Berikutnya, berdiri pada 8 Agustus 2024 sebagai anak usaha dari ESI, PT ESSA SAF Makmur (ESM) akan fokus pada industri kimia dasar organik berbasis hasil pertanian, dengan prioritas pada produksi Sustainable Aviation Fuel (SAF). Berlokasi di Jakarta Selatan dan memiliki modal disetor sebesar Rp10,001 miliar, ESSA menguasai 62 persen saham ESM secara tidak langsung.
"Pendirian ESI dan ESM menjadi fondasi konkret transisi energi kami. SAF adalah masa depan, dan kami ingin berada di garis depan,” kata Laroya.
Proyek SAF ini akan beroperasi melalui fasilitas greenfield berteknologi tinggi di Jawa Tengah, dengan kapasitas produksi ±200.000 metrik ton per tahun, dan dijadwalkan komersialisasi pada kuartal I 2028. ESSA menargetkan bahan baku berasal dari limbah pertanian, menjadikannya solusi yang tidak hanya rendah karbon, tetapi juga berbasis sirkular ekonomi.
Meski dua pendirian entitas ini belum berdampak langsung pada operasional atau kondisi keuangan ESSA saat ini, keduanya menjadi pilar penting dalam ekspansi vertikal dan diversifikasi hijau ke depan. (*)
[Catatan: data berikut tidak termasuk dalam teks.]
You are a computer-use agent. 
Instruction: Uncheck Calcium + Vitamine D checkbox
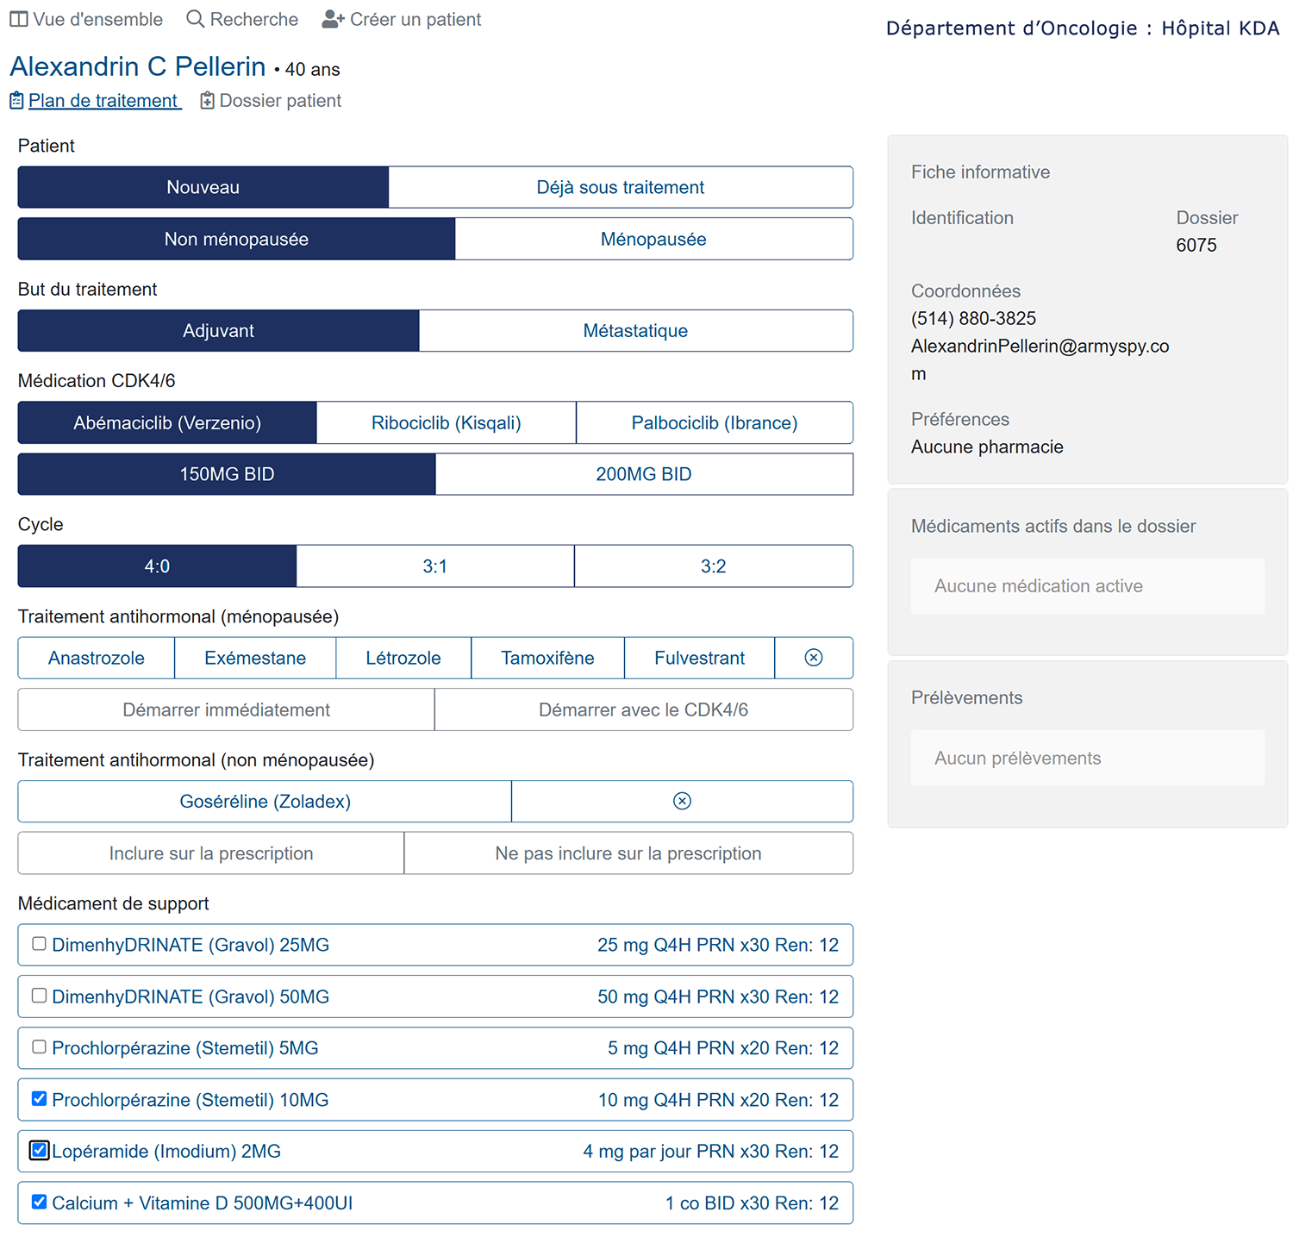click(x=40, y=1202)
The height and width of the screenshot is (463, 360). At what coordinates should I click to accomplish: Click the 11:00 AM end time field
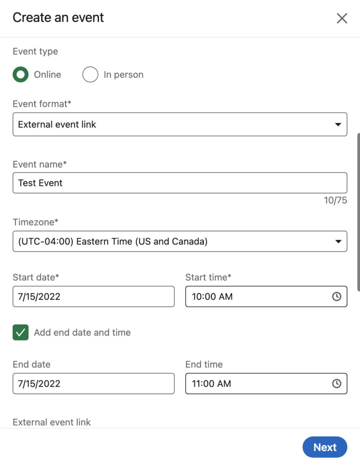click(258, 384)
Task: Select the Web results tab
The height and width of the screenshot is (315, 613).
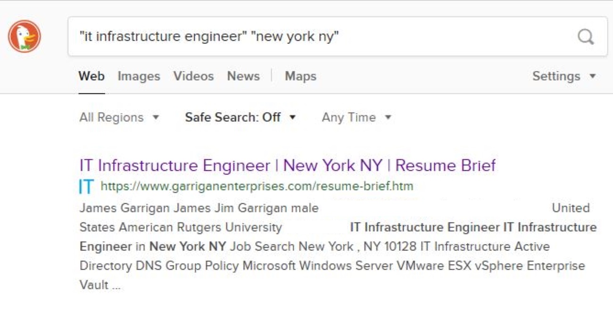Action: [x=91, y=76]
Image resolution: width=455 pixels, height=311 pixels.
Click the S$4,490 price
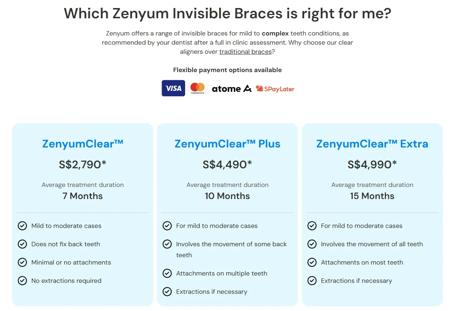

Artikel ini disediakan untuk tujuan informasi semata dan bukan merupakan ajakan, rekomendasi, atau instruksi untuk membeli atau menjual saham. Segala bentuk analisis dan rekomendasi saham sepenuhnya berasal dari pihak analis atau sekuritas yang bersangkutan. KabarBursa.com tidak bertanggung jawab atas keputusan investasi, kerugian, atau keuntungan yang timbul akibat penggunaan informasi dalam artikel ini. Keputusan investasi sepenuhnya merupakan tanggung jawab investor. Investor diharapkan melakukan riset independen dan mempertimbangkan risiko dengan cermat sebelum mengambil keputusan investasi.